Por conseguinte, quase duas décadas depois de tal evento, é necessário ir a campo para se constatar os efeitos que esse projeto produziu na vida do homem do campo. Com o objetivo de caracterizar o aproveitamento de energia elétrica em três propriedades rurais beneficiadas pelo projeto OECF, no extremo sudoeste goiano, se procedeu à verificação, análise e descrição de situações pertinentes às instalações elétricas para fins produtivos e necessidades domésticas.
Constatou-se assim, que todas as propriedades que foram contempladas pelo respectivo projeto faziam uso de motores elétricos para diversos fins tais como: irrigação, fabricação de ração, trituradores de ração e ordenha mecânica; Além é claro, do uso do respectivo insumo para fins domésticos, assim como, iluminação e conservação de alimentos.
Ficando assim evidente, que nas propriedades identificadas, resguardadas suas particularidades, se verificou um uso expressivo de energia elétrica, seja para fins domiciliares ou como insumo a ser agregado ao processo produtivo para a obtenção de melhores índices de produtividade e qualidade dos produtos.
Palavras-chave: Eletrificação Rural, Uso Final de Eletricidade e Expansão da Agroindústria.
ABSTRACT
The electric energy is an important tool to rural communities, promoting quality of life through its use at home or as part of the productive process. The Rural Electrical Project of the State of Goiás began with the collaboration between The Overseas Economic Cooperation Fund (OECF) and the Electric Company of the State of Goiás. The subject of this paper is to characterize the electric energy use in three farms attended by OECF project, in Rio Verde, Jataí and Mineiro. It was done the checking, analysis and description of situations related to the electric installation, motors starting, conservation and use of alternative energy source. It was evident that all farms use electric motors to several purposes (irrigation, manufacture of ration, trituraters, mechanic milking, etc). Two farms used electric fences, while only one used hybrid system. It was verified at the visited farms presented an expressive use of the electric energy in its domestic usage as much as an input to the productive process.
1. Introdução
Rio Verde, Jataí e Mineiro compõem a micro-região do extremo sudoeste goiano, constituindo ali uma pequeníssima parcela da população que vive no meio rural. Convém também salientar, que ali também se desenvolve um significativo contingente de trabalhador rural agregado as grandes propriedades agrícolas ou agroindustriais.

- **Dados registrados**
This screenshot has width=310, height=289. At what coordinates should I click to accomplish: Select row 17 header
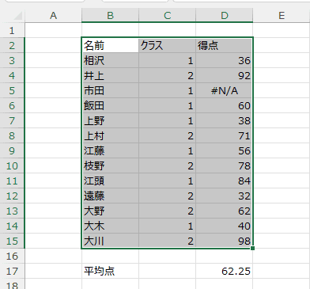(x=12, y=271)
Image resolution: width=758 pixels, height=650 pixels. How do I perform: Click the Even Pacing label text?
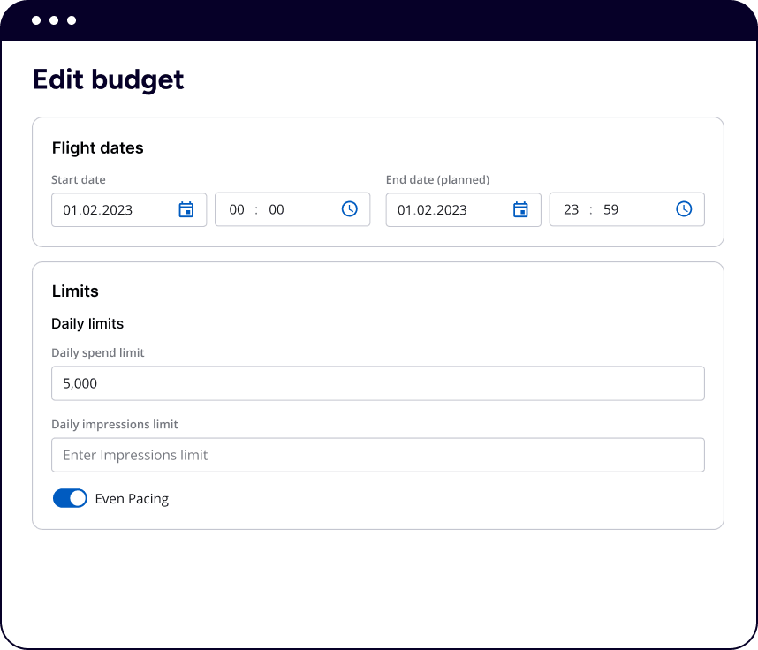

- **Objetivo da tarefa**
Responda a estas perguntas com base no trecho sobre eletrificação rural em Goiás:
1. Em quais municípios ficam as três propriedades rurais estudadas?
2. Quais usos domésticos da energia elétrica o trecho menciona?
3. Quantas propriedades usavam cercas elétricas?

- **Resultado correto**
1. Rio Verde, Jataí e Mineiro.
2. Iluminação e conservação de alimentos.
3. Duas.